Assignment 4 (UNQ_C21) approximate_knn - Inconsistent data type for new_id (int vs. ndarray)

I’ve encountered an issue in the Week 4 assignment notebook within the approximate_knn function (Cell 126, UNQ_C21) that appears to stem from inconsistent test data.

When running the test cell (Cell 128, UNQ_C22), the approximate_knn function fails with an error related to the new_id variable.

To debug, I added print(f'{type(new_id)}') inside the loop. This showed that new_ids_to_consider (which comes from id_table[hash_value]) contains a mix of data types:

<class ‘int’>
<class ‘int’>

<class ‘numpy.ndarray’>

This data inconsistency causes the error:

ValueError: The error occurs at if doc_id == new_id:.

  1. ValueError: The truth value of an array with more than one element is ambiguous.

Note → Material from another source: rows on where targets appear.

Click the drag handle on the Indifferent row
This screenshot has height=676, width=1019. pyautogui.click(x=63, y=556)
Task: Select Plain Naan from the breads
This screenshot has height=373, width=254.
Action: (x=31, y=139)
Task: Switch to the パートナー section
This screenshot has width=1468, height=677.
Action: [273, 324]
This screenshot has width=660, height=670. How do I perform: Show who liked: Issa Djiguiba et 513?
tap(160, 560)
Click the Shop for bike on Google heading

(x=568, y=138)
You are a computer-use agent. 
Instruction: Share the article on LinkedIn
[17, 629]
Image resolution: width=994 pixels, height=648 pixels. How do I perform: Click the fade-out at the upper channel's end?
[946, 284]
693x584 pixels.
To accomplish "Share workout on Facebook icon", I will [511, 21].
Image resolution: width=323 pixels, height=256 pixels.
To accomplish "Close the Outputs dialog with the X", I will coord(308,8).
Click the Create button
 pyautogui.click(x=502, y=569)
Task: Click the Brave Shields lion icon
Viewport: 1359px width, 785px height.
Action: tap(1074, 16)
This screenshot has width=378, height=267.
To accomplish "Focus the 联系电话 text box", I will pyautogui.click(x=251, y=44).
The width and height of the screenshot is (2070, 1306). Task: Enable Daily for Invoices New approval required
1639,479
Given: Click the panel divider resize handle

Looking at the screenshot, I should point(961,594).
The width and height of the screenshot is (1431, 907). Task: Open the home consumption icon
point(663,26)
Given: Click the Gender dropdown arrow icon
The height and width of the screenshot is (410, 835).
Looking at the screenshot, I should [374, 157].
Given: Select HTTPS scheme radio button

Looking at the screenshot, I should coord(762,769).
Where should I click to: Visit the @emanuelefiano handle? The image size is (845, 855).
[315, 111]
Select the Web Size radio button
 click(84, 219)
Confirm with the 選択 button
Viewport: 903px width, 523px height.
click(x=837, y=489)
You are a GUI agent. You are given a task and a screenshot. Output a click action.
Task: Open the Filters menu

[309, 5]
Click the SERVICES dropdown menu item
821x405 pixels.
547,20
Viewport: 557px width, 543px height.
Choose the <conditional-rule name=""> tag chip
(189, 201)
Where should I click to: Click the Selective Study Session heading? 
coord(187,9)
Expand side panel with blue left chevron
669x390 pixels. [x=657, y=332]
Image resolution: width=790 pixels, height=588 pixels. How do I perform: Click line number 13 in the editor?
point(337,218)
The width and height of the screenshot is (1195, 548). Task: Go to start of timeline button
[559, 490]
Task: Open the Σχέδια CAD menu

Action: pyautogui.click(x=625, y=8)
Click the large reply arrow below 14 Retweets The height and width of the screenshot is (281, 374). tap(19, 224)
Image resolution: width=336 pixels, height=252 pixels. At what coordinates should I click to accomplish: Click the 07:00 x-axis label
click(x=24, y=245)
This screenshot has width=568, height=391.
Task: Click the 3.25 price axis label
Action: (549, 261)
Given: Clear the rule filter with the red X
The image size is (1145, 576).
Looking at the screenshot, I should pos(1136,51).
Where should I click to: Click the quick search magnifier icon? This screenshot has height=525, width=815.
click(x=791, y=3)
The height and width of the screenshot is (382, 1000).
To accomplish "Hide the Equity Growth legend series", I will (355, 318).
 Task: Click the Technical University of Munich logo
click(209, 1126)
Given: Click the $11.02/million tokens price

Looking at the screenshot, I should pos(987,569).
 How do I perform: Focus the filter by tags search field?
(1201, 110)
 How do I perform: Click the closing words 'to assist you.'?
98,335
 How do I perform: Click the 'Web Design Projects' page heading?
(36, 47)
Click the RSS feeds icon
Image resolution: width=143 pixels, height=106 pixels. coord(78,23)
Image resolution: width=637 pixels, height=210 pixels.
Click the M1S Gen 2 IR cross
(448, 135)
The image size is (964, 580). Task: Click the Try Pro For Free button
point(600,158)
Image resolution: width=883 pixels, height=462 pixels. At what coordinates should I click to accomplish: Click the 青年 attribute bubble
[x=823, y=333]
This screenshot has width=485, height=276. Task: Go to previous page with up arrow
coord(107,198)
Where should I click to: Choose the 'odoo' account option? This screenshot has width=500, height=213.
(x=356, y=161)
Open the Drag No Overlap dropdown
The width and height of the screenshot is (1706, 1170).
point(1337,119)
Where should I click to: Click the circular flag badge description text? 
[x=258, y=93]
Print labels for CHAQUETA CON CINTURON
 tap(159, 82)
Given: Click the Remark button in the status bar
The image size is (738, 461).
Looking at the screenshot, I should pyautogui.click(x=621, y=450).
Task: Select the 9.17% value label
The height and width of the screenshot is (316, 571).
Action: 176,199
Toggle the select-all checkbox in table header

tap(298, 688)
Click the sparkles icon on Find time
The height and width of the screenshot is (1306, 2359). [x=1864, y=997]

Use a.any() or a.all()
    
    

    This happens when doc_id (an int) is compared to a new_id that is a numpy.ndarray.

Is this data inconsistency in the id_tables intentional?

Thank you.

I did not encounter that problem in that assignment. My guess is that there is some other bug in your earlier logic that is causing that issue.

I’m rerunning that assignment, but the training takes quite a while. I’ll respond with my version of the instrumentation when it finishes.

Yes, when I added your instrumentation, all the values are type int:

So the error you show must be caused by something going wrong in your earlier logic.

Update: also note that you filed this under NLP Course 3, but it is NLP Course 1. I’ve edited the title using the little “edit pencil” to fix the categorization.

Thanks for the reply! Sorry for using wrong labels here.

Now that I know for sure it’s on my side, I’ll double check my work.

Great! Let us know how it goes. One thing to note is that they gave us most of the code here, especially the part that manages all the complex input data structures. A first thing to check is that you didn’t mess with any of that given logic. You can get a clean copy and compare that code.